[HOW TO COMPLETE THIS TASK] Copy out everything from the line containing "Describe the element at coordinates (498, 154)" down to the line containing "This screenshot has width=685, height=918.", keeping both of those lines.

[RAW DATA]
▬▬▬▬▬▬
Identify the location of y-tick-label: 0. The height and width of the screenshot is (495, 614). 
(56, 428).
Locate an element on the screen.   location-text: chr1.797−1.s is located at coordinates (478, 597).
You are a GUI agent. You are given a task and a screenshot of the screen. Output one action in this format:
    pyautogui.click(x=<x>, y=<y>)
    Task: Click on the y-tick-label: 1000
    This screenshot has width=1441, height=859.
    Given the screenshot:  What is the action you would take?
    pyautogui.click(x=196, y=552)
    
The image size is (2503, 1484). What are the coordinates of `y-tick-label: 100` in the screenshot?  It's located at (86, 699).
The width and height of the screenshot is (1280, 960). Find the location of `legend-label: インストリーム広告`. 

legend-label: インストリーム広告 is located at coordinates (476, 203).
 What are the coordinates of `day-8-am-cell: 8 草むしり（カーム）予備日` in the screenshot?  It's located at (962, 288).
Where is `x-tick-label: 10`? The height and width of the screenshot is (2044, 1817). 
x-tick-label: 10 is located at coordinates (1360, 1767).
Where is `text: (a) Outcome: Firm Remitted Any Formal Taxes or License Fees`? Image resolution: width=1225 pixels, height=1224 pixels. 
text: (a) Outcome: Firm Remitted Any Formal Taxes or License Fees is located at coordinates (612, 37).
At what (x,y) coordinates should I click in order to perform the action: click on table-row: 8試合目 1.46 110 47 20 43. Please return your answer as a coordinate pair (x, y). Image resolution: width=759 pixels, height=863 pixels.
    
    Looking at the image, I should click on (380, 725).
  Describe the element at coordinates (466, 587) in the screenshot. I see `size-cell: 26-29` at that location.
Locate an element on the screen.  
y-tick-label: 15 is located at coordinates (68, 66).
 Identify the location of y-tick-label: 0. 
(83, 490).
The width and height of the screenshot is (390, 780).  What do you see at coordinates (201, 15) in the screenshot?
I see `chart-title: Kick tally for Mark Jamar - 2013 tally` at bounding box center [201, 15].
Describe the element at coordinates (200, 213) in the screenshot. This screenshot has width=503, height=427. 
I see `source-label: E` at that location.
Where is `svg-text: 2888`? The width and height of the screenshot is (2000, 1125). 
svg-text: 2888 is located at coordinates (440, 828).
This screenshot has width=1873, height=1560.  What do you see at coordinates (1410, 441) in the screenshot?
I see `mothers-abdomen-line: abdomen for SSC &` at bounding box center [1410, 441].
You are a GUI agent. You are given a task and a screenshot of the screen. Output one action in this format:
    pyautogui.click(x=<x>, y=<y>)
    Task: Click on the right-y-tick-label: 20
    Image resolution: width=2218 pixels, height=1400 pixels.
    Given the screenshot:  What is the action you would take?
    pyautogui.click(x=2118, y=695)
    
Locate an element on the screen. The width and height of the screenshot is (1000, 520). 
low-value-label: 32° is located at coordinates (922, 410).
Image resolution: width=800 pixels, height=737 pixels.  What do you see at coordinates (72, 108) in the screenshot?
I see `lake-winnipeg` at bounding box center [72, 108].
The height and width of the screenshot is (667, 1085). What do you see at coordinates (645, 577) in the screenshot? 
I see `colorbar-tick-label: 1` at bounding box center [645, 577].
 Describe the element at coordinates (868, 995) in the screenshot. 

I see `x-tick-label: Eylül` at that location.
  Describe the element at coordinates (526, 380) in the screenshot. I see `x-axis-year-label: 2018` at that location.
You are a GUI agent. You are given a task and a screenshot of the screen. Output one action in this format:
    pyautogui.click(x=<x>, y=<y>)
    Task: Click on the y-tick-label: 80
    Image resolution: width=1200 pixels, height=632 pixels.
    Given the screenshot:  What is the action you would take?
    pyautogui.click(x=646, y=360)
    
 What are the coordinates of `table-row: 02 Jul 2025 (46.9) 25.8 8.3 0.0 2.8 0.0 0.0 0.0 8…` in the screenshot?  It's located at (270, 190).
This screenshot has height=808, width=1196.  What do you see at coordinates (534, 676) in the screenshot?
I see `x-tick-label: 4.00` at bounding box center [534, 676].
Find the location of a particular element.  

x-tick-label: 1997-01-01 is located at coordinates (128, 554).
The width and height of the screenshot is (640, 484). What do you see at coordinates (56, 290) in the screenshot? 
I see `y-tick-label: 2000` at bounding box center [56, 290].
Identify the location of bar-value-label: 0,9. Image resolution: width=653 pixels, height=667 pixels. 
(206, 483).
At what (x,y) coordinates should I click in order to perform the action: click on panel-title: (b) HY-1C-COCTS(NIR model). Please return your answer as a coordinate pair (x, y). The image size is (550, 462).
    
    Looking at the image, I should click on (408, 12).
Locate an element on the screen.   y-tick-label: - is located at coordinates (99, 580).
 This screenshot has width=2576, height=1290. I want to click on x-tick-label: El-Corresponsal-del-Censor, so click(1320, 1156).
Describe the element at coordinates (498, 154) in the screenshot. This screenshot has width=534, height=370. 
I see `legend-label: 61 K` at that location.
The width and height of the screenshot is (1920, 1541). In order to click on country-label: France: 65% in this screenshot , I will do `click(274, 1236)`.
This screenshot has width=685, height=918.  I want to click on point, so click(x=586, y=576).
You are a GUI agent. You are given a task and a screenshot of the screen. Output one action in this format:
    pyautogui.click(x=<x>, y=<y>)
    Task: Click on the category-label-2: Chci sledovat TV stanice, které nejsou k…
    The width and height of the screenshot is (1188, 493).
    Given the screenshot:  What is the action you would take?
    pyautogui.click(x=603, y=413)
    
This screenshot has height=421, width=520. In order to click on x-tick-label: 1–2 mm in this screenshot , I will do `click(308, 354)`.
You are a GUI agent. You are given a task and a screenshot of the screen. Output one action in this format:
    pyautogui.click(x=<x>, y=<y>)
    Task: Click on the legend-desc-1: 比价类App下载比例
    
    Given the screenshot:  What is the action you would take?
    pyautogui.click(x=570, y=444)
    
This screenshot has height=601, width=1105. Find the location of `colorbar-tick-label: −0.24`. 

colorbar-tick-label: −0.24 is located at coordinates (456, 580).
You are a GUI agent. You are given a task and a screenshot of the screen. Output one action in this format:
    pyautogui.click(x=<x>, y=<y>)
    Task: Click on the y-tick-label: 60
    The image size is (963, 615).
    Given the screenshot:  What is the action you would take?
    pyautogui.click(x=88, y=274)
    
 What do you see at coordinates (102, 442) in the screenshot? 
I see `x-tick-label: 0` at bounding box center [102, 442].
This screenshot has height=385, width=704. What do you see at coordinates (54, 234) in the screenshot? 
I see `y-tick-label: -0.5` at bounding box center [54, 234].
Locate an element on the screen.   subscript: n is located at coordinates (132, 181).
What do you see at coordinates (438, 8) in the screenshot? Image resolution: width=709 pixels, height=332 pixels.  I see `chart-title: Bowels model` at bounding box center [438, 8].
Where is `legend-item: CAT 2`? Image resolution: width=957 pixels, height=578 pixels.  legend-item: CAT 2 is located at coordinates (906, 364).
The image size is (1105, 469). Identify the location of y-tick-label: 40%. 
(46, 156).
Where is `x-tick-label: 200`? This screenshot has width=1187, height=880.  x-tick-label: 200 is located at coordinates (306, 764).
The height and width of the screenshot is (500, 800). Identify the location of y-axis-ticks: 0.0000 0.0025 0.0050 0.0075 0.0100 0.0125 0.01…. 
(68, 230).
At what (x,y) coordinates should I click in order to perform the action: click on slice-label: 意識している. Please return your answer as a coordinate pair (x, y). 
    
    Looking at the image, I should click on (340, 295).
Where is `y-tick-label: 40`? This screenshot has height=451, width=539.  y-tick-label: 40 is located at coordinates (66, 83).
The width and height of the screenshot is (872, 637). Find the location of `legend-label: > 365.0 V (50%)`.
▬▬▬▬▬▬
[RESULT OF THE TASK]
Describe the element at coordinates (498, 154) in the screenshot. This screenshot has width=534, height=370. 
I see `legend-label: 61 K` at that location.
The width and height of the screenshot is (1920, 1541). In order to click on country-label: France: 65% in this screenshot , I will do `click(274, 1236)`.
This screenshot has width=685, height=918.  I want to click on point, so click(x=586, y=576).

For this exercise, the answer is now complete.